The Sierra de Lema flycatcher or Tepui flycatcher (Mionectes roraimae) is a species of bird in the tyrant flycatcher family Tyrannidae. It is found in Brazil, Guyana, and Venezuela.

==Taxonomy and systematics==

The Sierra de Lema flycatcher was described by the English ornithologist Charles Chubb in 1919 as a subspecies of the ochre-bellied flycatcher. He coined the trinomial name Pipromorpha oleaginea roraimae and specified the type location as Mount Roraima in the southeastern corner of Venezuela. The specific epithet roraimae is a Latinized form of Mount Roraima.

The Sierra de Lema flycatcher was reclassified as a subspecies of McConnell's flycatcher (then Pipromorpha macconnelli, now Mionectes macconnelli) by the American ornithologist Clyde Todd in 1921. A study published in 2014 described differences in vocalizations and display behavior between roraimae and macconnelli sensu stricto and suggested that roraimae was a full species. Taxonomic systems began recognizing the split in 2015, though Clements took until 2021 to do so.

The Sierra de Lema flycatcher is monotypic.

==Description==

The Sierra de Lema flycatcher is 12.5 to 13.5 cm long and weighs about 13 g. The sexes have the same plumage. Adults have a bright greenish olive head, nape, back, and rump. Their wings and tail are dusky olive. Their throat and underparts are rich dark cinnamon with a dark grayish olive wash on the throat and upper breast. Both sexes have a dark brown iris, a black bill, and medium gray legs and feet.

==Distribution and habitat==

The Sierra de Lema flycatcher is found on the foothills and slopes of tepuis where southern and southeastern Venezuela, western Guyana, and northern Brazil meet.
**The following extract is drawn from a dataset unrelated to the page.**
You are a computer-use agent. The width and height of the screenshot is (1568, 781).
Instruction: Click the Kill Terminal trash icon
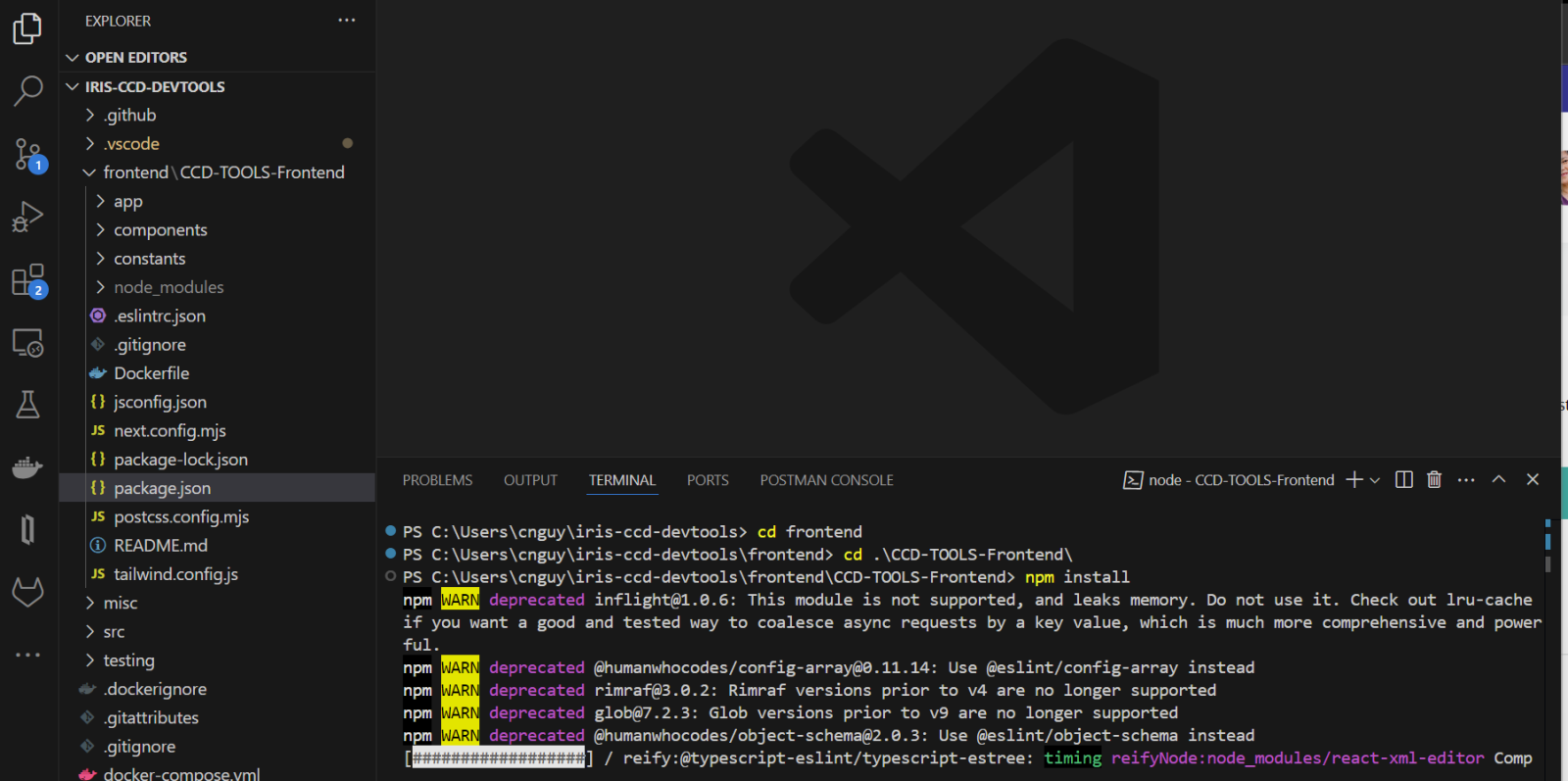(1434, 479)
It inhabits the interior of humid forest, often in areas with sandy soil or those with rock outcrops and boulders. In elevation it mostly ranges between 700 and 2000 m in Venezuela, though there is one record at about 450 m. It is known between 350 and 1800 m in Brazil.

==Behavior==
===Movement===

The Sierra de Lema flycatcher is a year-round resident.

===Feeding===

The Sierra de Lema flycatcher feeds on a variety of fruits and arthropods. It forages from near the ground up to about 25 m above it. It hover-gleans fruit and insects in short sallies from a perch. It regularly joins mixed-species feeding flocks.

===Breeding===

The Sierra de Lema flycatcher is believed to breed between January and March. Nothing else is known about the species' breeding biology, though it is thought to be similar to that of McConnell's flycatcher, which see here.

===Vocalization===

As of late 2024 xeno-canto had only two recordings of Sierra de Lema flycatcher vocalizations; the Cornell Lab of Ornithology's Macaulay Library had 16. The species has a "chatter song", a "series of unmelodious modulated notes, which sounds like a jumbled chatter...typically introduced by short single chup notes, and suddenly shifts to a loud jangle of c.10–15 notes". Its "twangy song" is a "peculiar nasal phrase starting with a low-pitched drawnout vibrating note immediately followed by a much higher-pitched rising trill trrrrraaa-rrreeeee".

==Status==

The IUCN has assessed the Sierra de Lema flycatcher as being of Least Concern. Its population size is not known and is believed to be decreasing. No immediate threats have been identified. It is considered uncommon to fairly common in Venezuela. It is "[n]ot considered to be threatened by habitat loss, as few roads penetrate its distributional range and human population is small".